◆ **GOAL**:
Write out every line of the items below as a numbered list, leaving out any blank lines.
[START OF SUPPLIED MATERIAL]
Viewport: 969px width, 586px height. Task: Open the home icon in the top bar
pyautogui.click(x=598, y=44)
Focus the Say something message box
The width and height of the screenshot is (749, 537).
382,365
[END OF SUPPLIED MATERIAL]
◆ **RESPONSE TO THIS EXERCISE**:
1. Viewport: 969px width, 586px height. Task: Open the home icon in the top bar
2. pyautogui.click(x=598, y=44)
3. Focus the Say something message box
4. The width and height of the screenshot is (749, 537).
5. 382,365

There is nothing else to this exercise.